Moją ulubioną fotografią Thorgersona jest zdjęcie The Division Bell.
Dwa monumentalne posągi zwrócone ku sobie, ustawione na skoszonym brunatnym polu. Thorgerson nauczył mnie prostoty fotografii surrealistycznej, w której ogromną rolę odgrywa atmosfera wywołana połączeniem elementów, które w świecie rzeczywistym do siebie nie przystają, nie pasują. Pokazał mi jak umiejętne wpasowanie postaci w otwartą przestrzeń w łatwy sposób daje melancholijny, tajemniczy obraz a jednocześnie bezpretensjonalny i piękny w minimalizmie.
Innym fotografem, którego poznałem także dzięki muzyce jest Lasse Hoile. To już bardzo mocne w wyrazie fotografie, mroczne, fascynujące i groźne. Lasse zafascynował mnie mrokiem w fotografii, nauczyłem się, że piękno wcale nie jest tak interesujące jak brud, groza i tajemnica. Hoile w imponujący sposób opanował posługiwanie się klasycznymi metodami fotografowania, tworząc jednocześnie zupełnie nie klasyczne zdjęcia oderwane od rzeczywistości, tworzące światy jakich nie znamy – ale czy to nie jest najpiękniejsze w fotografii?. Moje ulubione prace to cykl polaroidów przedstawiających postać owiniętą jasnym, ciągnącym się materiałem. O tej fotografii nawet ciężko pisać, bo w łatwy sposób ją zbanalizować.
Mam ulubioną serię zdjęć, która jest miarą jakości dla każdej mojej sesji studyjnej. Nigdy nie udało mi się nawet zbliżyć do poziomu prac Annie Leibovitz w serii 'Actors and Directors”, dlatego za każdym razem fascynuje. Począwszy od wykonania, rekwizytów, budowy sceny, osób, ich ustawień i gry a skończywszy na postprocesingu – palecie barw, „fakturze” zdjęć – wszystko w tych fotografiach jest doskonałe. Leibovitz ma tą niezwykłą zdolność, że potrafi w fotografiach inscenizowanych pokazać prawdę, naturalność reakcji, w sposób bezbłędny wstrzela się „w ten” jedyny moment danego ujęcia. Ech, chciałbym umieć tak obrabiać zdjęcia jak… sztab grafików Annie.

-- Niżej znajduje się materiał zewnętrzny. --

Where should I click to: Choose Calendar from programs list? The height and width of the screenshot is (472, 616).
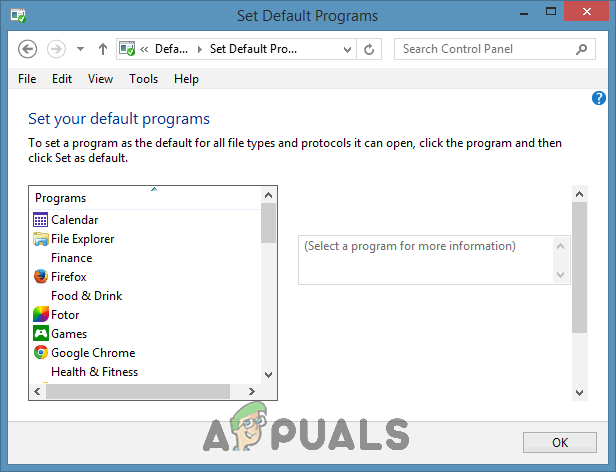point(75,220)
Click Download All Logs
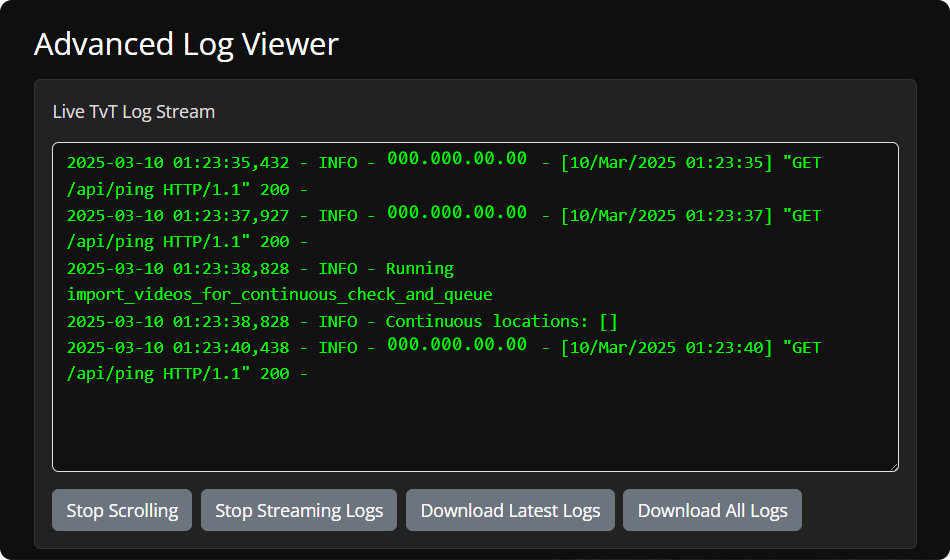 click(712, 510)
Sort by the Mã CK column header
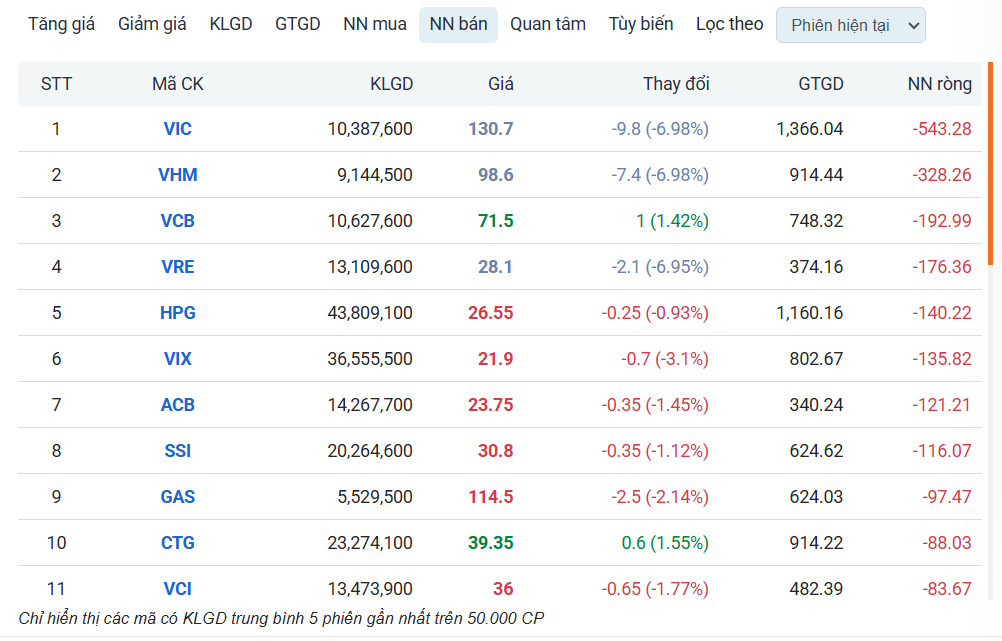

Przyszedł czas na krótką opowieść o Eugenio Recuenco, który rozpieprza system swoimi śmiałymi realizacjami i nieskrępowaną wyobraźnią, dzięki której jego fotografia modowa przekracza granice między ciuchem a artyzmem. Podziwiam takich fotografów jak on, takich którzy potrafią zachować swój osobisty rys fotografii, silnie indywidualny styl, przenieść to wszystko zupełnie bezkompromisowo w fotografię komercyjną nie tracąc ni w ząb nic z atrakcyjności. Ale u Recuenco cenie najbardziej właśnie ten smak, jaki potrafi zachować w każdej swojej serii, nigdy nie przekraczając granicy kiczu. Patrze na jego zdjęcia i myślę – „A w dupie te kiecki, jakie wyjebane w kosmos foty!” Ulubiona seria – „Fairy Tales”.

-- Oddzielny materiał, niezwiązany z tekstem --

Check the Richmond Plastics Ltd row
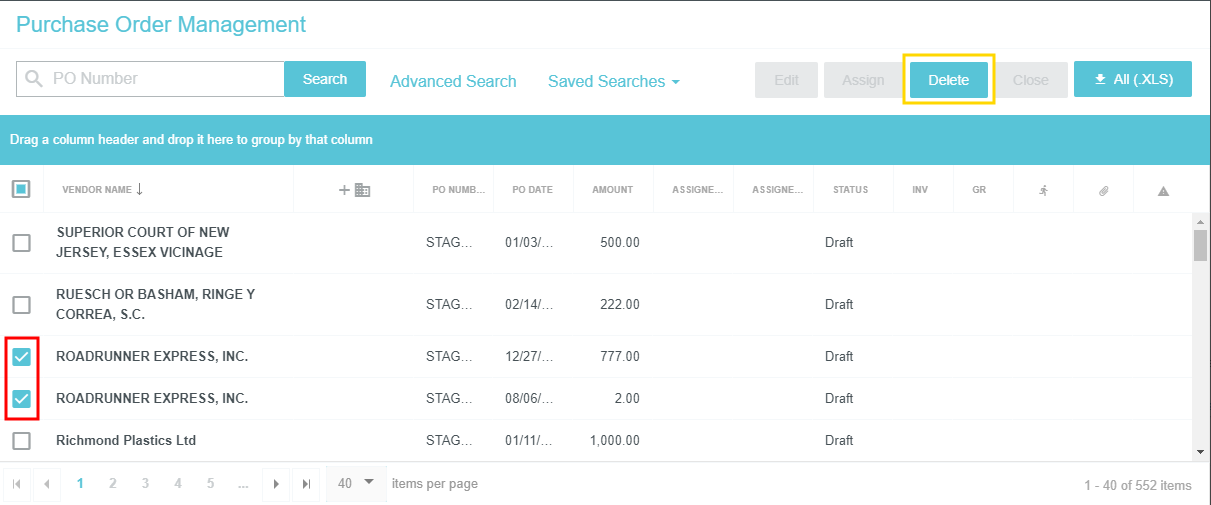This screenshot has width=1211, height=505. [x=21, y=441]
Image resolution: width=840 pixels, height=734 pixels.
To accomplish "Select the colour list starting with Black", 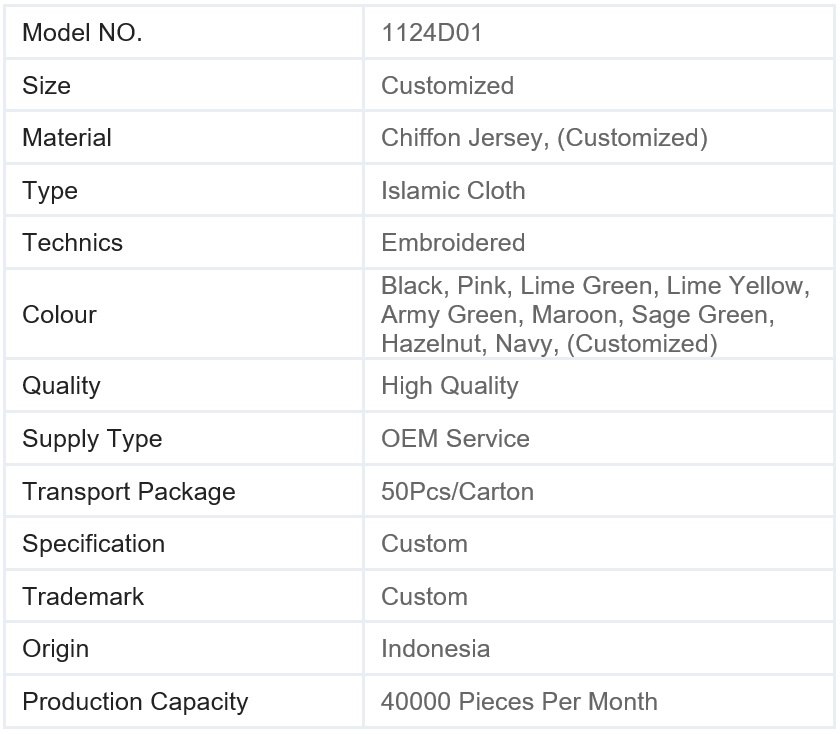I will [595, 315].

Lubię starego Tyszkę, patrzę na to co stworzył zupełnie w oderwaniu od jego wizerunku medialnego. Marcin Tyszka jest genialny w nowoczesnym fotografowaniu – dla mnie to niedościgniony wzór w pracy z modelkami. Patrze na zdjęcia, na te powyginane laski i nie widzę w tym żadnych zgrzytów, wszystko pięknie płynie na tych zdjęciach, wszystkie te nienaturalne ustawienia i pozy są tak… naturalne. Brak nudy i sztampy.

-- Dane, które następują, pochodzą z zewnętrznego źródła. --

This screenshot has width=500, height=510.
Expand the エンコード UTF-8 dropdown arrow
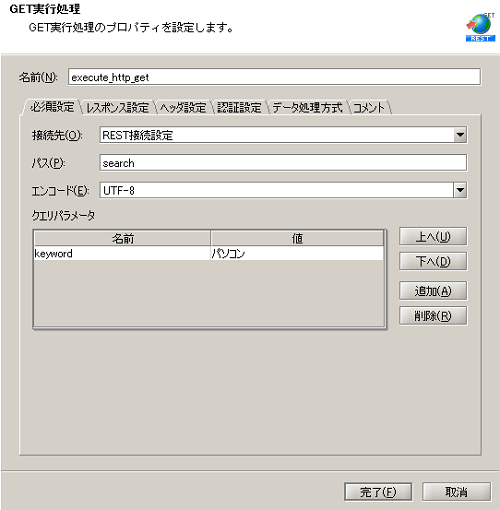[460, 190]
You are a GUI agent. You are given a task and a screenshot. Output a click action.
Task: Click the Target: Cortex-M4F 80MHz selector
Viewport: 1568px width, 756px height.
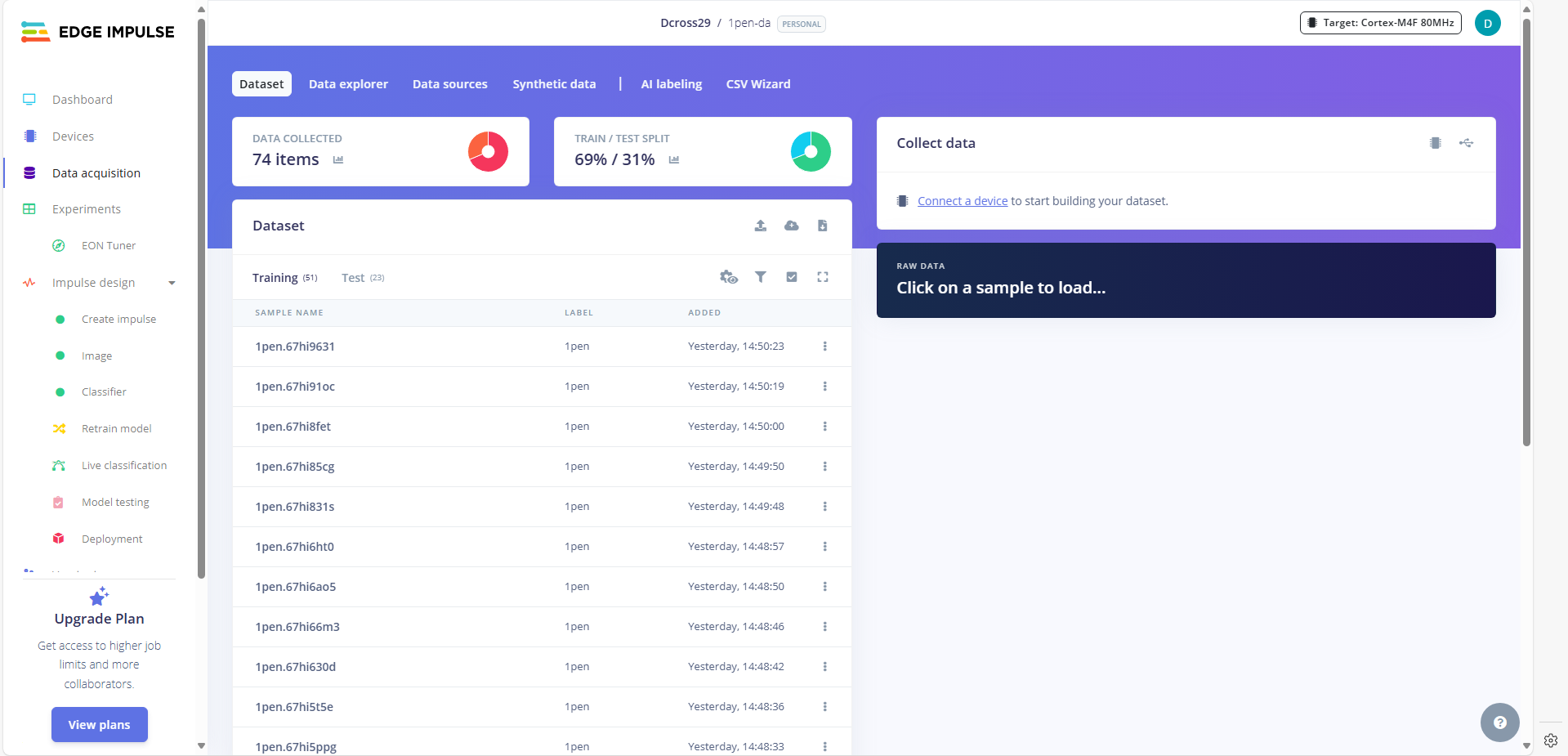click(x=1380, y=23)
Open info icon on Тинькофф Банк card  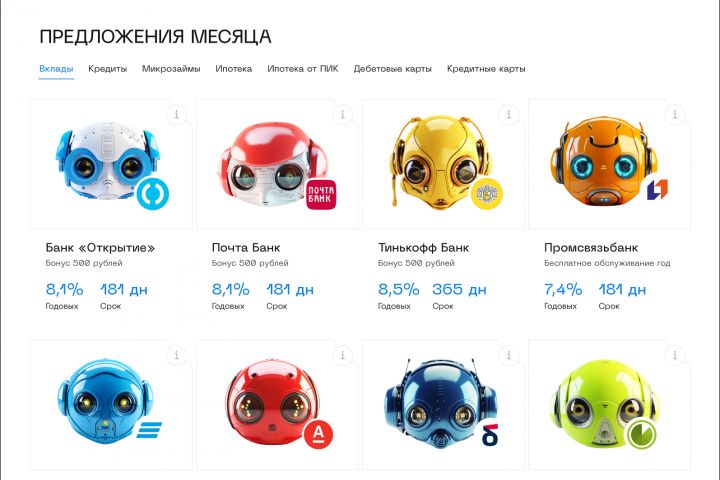pyautogui.click(x=509, y=114)
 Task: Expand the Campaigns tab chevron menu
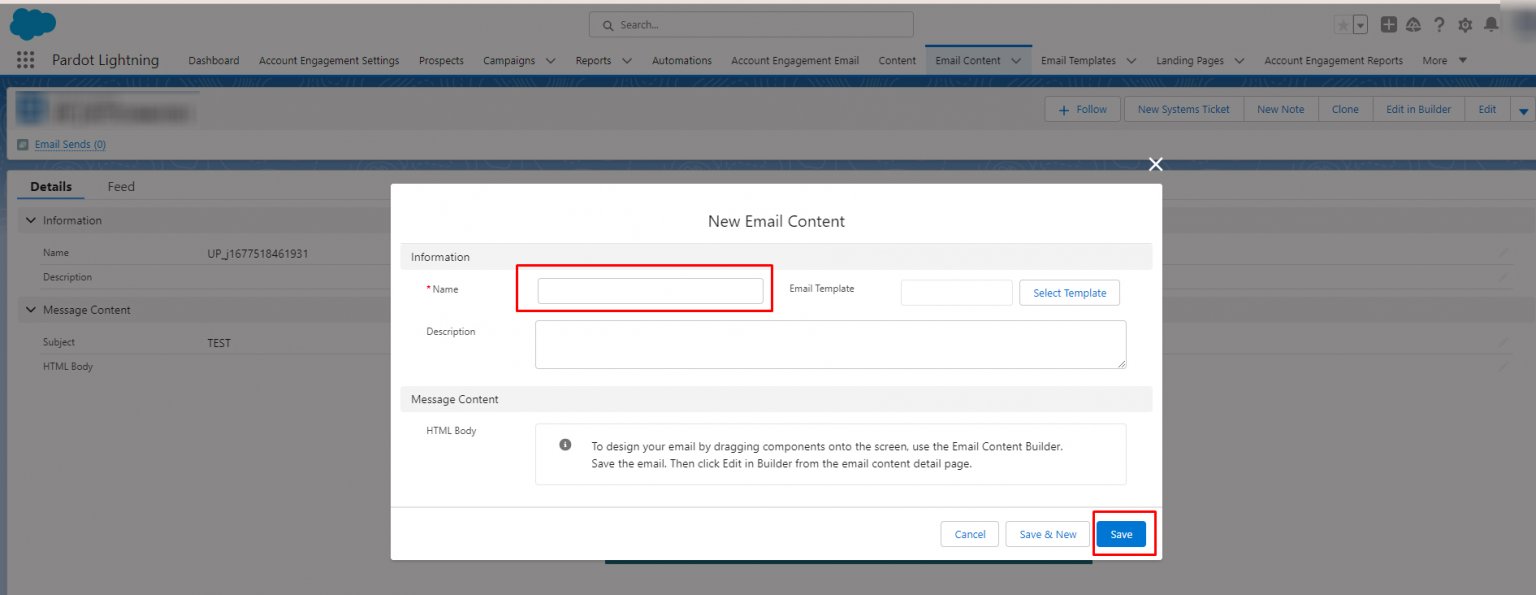(x=551, y=61)
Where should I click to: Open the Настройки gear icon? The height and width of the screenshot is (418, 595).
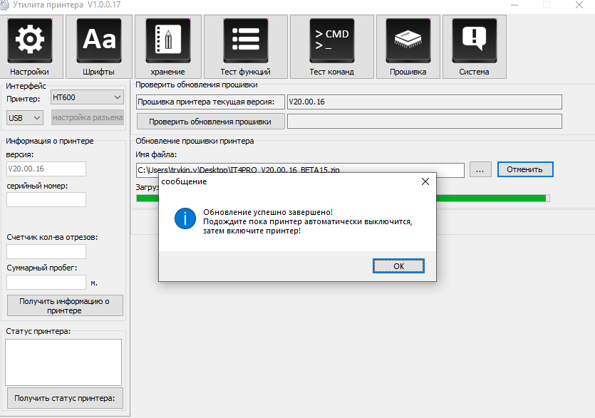click(30, 41)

Na koniec zostawiłem najsmaczniejsze… Ostatnim, a jednocześnie najlepszym moim fotografem jest Peter Lindbergh, facet który robi sesje feszyn jakby kręcił film. Co za kosmita! Lindbergh doskonale się wpisuje w poetykę amerykańskiego filmu drogi, który siedzi mi we łbie od dłuższego czasu i staje się źródłem nieustannej inspiracji do kolejnych sesji i pomysłów na nie. Lindbergh fotografuje modę, tak, że nikt nie przypuszcza na pierwszy rzut oka, że to moda, fotografuje jak reporter, brak jest jakiegokolwiek kontaktu między fotografem a osobami na zdjęciach, są tylko aktorzy i scenariusz. Lindbergh pokazał mi jak fotografować, żeby nie było nudno, jak tworzyć małe historie, które wzbogacają fotografię, nadają jej charakteru, jak wykorzystywać ludzi, aktorów i ich grę, aby pokazać prawdę w fotografii, prawdę relacji, prawdę zachowań. Lindbergh to prawdziwy ewenement na skale światową bo przełamuje granicę między komercją a sztuką, serwując nam swoje historie ludzkie pokazane w niezwykle wysmakowany sposób. U niego podziwiam absolutnie wszystko – konstrukcje kadrów, plany, pracę z modelami, aktorami oraz dobór materiałów i sprzętu na jakim pracuje, bo ewidentnie specyficzna jakość jego zdjęć to wartość dodana do całego tego anturażu. Podziwiam jego gust i wrażliwość.